» **Selected text**
___

The following are the top stories in the Maltese and overseas press.

The Sunday Times of Malta says Simon Busuttil will lead the PN. It also says a woman was trapped in her sinking car for 30 minutes.

The Malta Independent on Sunday says 50.3% support was enough for Simon Busuttil to secure the PN leadership.

MaltaToday says Busuttil is the next PN leader.

It-Torca reports about an €8m' gift' to BWSC

Il-Mument also leads with Simon Busuttil's success yesterday and the address by Lawrence Gonzi.

Illum says Renzo Piano had told the former administration that more could be done with €80 million

KullHadd says PN employees are in a precarious situation.

The overseas press

European Commission chief José Manuel Barroso has defended German Chancellor Angela Merkel against critics who said the austerity imposed by Berlin had deepened the European economic crisis. In an interview with German newspaper Welt am Sonntag. Barros said that what was happening in France or in Portugal was not the fault of Mrs Merkel or of Germany or the European Union. “They are the result of excessive spending policies, of lack of competitiveness and irresponsible action by the financial markets,” he said.

A record number of Czech citizens are against the introduction of the euro in the country, RIA Novosti reports. According to a survey, 77 per cent of Czechs are against the possibility Czech koruna to be replaced by the single currency. Only four per cent support the introduction of the euro.

London’s The Sunday Times leads with the arrest of 55-year-old House of Commons Deputy Speaker Nigel Evans on suspicion of gay rape and sexual assault of two men in their 20s. The offences are alleged to have been committed in Pendleton between July 2009 and March 2013. In December 2010 he came out as gay in an interview with the Mail on Sunday newspaper in which he said that he was "tired of living a lie".

___

» **Exercise aim**
In the press review, what percentage of Czechs are against replacing the koruna with the euro?

___

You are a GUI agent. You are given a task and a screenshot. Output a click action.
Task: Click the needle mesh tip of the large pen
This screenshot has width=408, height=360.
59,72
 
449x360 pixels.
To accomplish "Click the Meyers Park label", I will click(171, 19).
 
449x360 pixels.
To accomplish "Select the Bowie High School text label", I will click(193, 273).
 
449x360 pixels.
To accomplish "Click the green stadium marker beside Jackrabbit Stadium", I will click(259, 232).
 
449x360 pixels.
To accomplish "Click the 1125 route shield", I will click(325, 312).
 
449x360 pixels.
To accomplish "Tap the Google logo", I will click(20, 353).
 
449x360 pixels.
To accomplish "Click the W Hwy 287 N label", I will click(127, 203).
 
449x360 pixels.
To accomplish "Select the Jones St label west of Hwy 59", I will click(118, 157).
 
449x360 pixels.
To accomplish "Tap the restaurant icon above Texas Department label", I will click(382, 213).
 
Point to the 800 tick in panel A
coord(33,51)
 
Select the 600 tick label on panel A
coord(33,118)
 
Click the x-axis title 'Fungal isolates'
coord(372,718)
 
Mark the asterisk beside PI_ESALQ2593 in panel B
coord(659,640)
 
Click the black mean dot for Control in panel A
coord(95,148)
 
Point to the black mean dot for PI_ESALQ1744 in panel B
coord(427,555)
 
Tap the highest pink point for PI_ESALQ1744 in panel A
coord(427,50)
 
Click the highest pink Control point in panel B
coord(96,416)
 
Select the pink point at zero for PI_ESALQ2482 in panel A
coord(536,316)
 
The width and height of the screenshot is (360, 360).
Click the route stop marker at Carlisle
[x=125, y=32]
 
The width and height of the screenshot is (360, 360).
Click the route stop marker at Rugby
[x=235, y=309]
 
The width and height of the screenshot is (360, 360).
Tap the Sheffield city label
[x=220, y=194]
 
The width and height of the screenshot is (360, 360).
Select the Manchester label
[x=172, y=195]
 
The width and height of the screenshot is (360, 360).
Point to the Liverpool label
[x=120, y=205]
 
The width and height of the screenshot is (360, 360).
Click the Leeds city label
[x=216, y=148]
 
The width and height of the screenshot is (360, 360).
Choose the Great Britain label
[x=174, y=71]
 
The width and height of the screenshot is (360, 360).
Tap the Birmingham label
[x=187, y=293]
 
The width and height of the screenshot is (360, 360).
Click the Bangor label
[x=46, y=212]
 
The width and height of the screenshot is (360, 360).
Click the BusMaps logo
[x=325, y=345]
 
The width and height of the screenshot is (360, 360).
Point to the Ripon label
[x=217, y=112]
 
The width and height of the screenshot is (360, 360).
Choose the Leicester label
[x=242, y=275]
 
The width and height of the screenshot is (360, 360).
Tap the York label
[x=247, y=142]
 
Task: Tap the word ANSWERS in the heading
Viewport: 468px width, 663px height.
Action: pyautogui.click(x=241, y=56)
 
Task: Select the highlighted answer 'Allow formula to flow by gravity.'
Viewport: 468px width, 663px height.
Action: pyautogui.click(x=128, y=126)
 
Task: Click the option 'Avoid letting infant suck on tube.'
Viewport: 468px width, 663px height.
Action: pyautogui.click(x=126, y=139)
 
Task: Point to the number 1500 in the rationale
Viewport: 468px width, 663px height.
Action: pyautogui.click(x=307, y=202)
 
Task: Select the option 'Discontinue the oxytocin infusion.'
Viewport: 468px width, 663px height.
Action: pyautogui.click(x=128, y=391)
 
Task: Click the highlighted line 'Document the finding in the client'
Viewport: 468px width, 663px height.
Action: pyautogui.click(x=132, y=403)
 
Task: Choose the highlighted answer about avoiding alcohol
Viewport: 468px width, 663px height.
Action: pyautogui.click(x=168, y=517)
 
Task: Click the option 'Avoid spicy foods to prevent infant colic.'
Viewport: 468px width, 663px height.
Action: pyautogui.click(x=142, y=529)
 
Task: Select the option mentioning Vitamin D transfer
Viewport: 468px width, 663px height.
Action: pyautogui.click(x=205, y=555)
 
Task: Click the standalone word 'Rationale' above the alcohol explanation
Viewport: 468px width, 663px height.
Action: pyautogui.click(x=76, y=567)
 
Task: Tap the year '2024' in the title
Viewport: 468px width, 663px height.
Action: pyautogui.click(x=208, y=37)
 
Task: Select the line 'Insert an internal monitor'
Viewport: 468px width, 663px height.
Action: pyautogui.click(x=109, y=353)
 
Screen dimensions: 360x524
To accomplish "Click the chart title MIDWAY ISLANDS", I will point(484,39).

___

» **Written answer**
77 per cent